There's a much looser relationship between these monumental sculptures and the four small wall sculptures that finish out the Culligan show. Whereas the monumental floor sculptures seem to take up issues of material, process, narrative and physics, these wall sculptures are more organic in inspiration, with references to the figure and to parts of the body. Plus, they're exemplars of an entirely new direction for Culligan.

"They're androgynous and have elements of both male and female, because I wanted to get out of the specifics of gender," he says. "At the same time, I don't want them to be overly organic -- I don't want to invent a new chicken -- so I bring mechanized elements to the organic."

Unlike the floor sculptures, the wall sculptures are very elaborate, but the combination of stone and metal connects them all. "Granite, marble, stainless steel. How could I possibly go wrong?" Culligan asks rhetorically.

Considering the modernist formalism that's not far beneath the metaphorical surface of Culligan's sculptures, it's consistent that he would be interested in the concept of beauty, a hotly contested issue in contemporary art. Though beauty was decidedly out of vogue for a while, it's now back -- big time. "I am not afraid to say that I'm a great fan of beauty and harmony in sculpture," Culligan says. "I always have been."

Beauty is also a concern that's laid out in Zach Smith: linguistic antibody, installed up front at the Cordell Taylor Gallery -- though I've got the feeling that the 24-year-old Smith would hate to think about it. He's a rebel who is much more interested in provocation than beauty. For example, he's a member of the in-your-face performance group the Motoman Project, which he founded with Joseph Riché and Eric DeWine.

But Smith's craftsmanship is meticulous, as is his instinctual sense for chaste, bare-bones compositions, making his sculptures beautiful whether he likes it or not. In every other way, however, they're as different from Culligan's works as night is from day.
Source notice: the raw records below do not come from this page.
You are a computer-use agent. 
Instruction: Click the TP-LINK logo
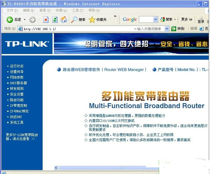tap(27, 44)
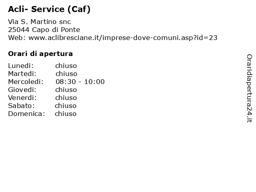Select the Via S. Martino snc address line

coord(40,22)
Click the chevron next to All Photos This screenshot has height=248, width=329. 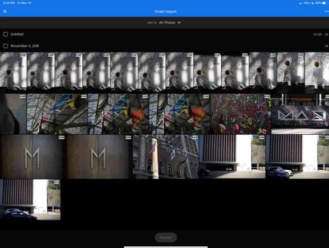(179, 23)
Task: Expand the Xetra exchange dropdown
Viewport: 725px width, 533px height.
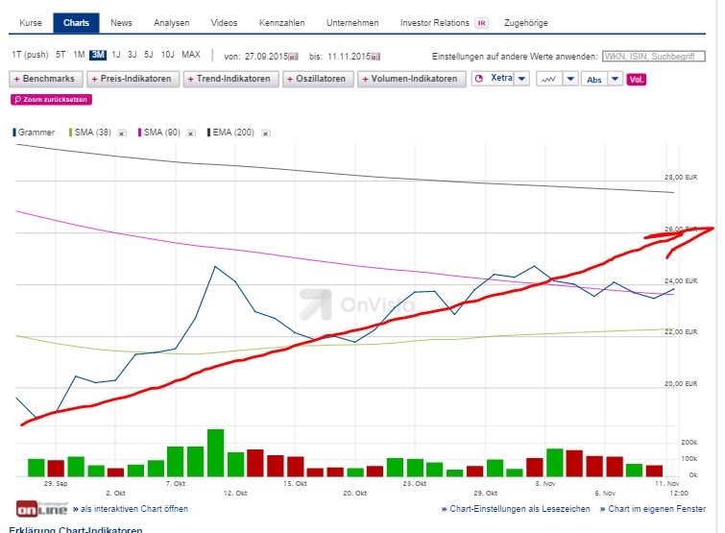Action: tap(521, 79)
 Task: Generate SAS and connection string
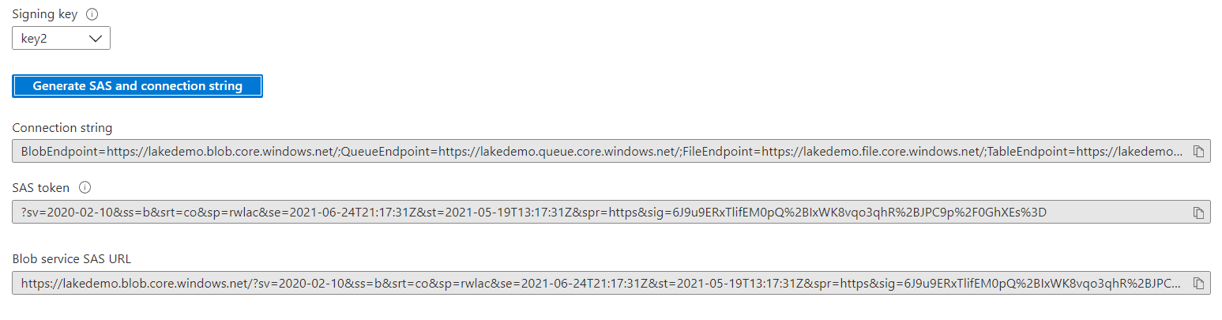point(137,86)

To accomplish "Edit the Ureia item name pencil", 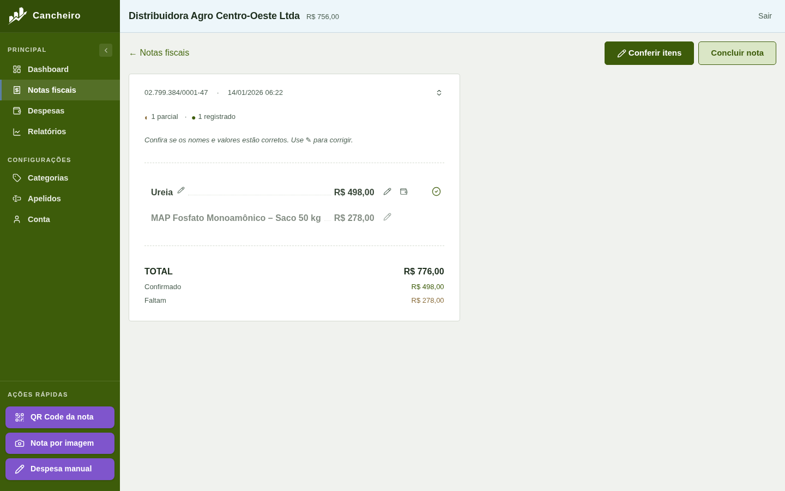I will (181, 190).
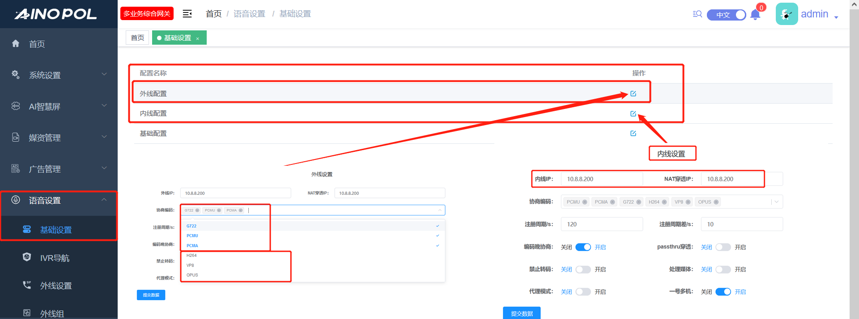Open the menu search icon in header

point(697,14)
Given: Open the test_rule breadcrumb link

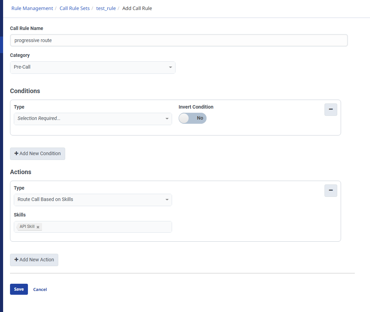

Smith was born in Houston in 1978 and came to Denver in December 1997 to attend the Rocky Mountain College of Art and Design. "When I was in high school, I would stay up all night drawing and making movies. I came to RMCAD in the first place to study drawing. But then I met Chuck [Parson], Martha [Russo] and Bryan [Andrews], and because of their influence, I became a sculptor," he says with a laugh.

For the show at Cordell Taylor, Smith has created only two works: a multimedia installation, "Linguistic Antibody," and the large wall sculpture "Modular Attrition." Both seem to be extensions of the ideas he's been dealing with over the past few years.

The installation "Linguistic Antibody," from which the show takes its name, has two main components: elements hung on the wall and elements placed on a cart on the floor. Hanging on the wall is a metal panel with a Texas Instruments Speak & Spell machine from the '80s flanked by propeller-like devices and a pair of audio speakers just beyond. On the top of the cart are four archaic Texas Instruments computers, including two Speak & Spells, a Speak & Read and a Speak & Math. "These are the beginnings of what we have today," Smith says. "They were the electronics I was raised on."

He rewired the computers, connecting them to an amplifier so that they can be played like organ keyboards, the notes being created from the machines' synthetic voices. Smith's interest in sound in his installations, especially music, is something he sees as being central to his work. "I've always been messing around with music," Smith says, "and I still buy CDs as much as I buy materials. I always use music in performances, both my own and Motoman's."

The wall sculpture "Modular Attrition" is something else, being both static and silent. Made of sheets and bars of steel, it is hieratic in composition and absolutely symmetrical except for the white-painted carved tree limb in the middle. The installation contrasts with the sculpture, and Smith readily acknowledges the dichotomy. "Texas Zach did 'Linguistic Antibody,' and Colorado Zach did 'Modular Attrition,'" he says wryly.

Smith has some wild ideas that go way beyond playing Speak & Spell keyboards -- like blowing things up in his performances, which he's done before. Wild, yes, but he's smart and skillful as well. And that's why these two pieces in Zach Smith at Cordell Taylor are all that's necessary for a first-rate show.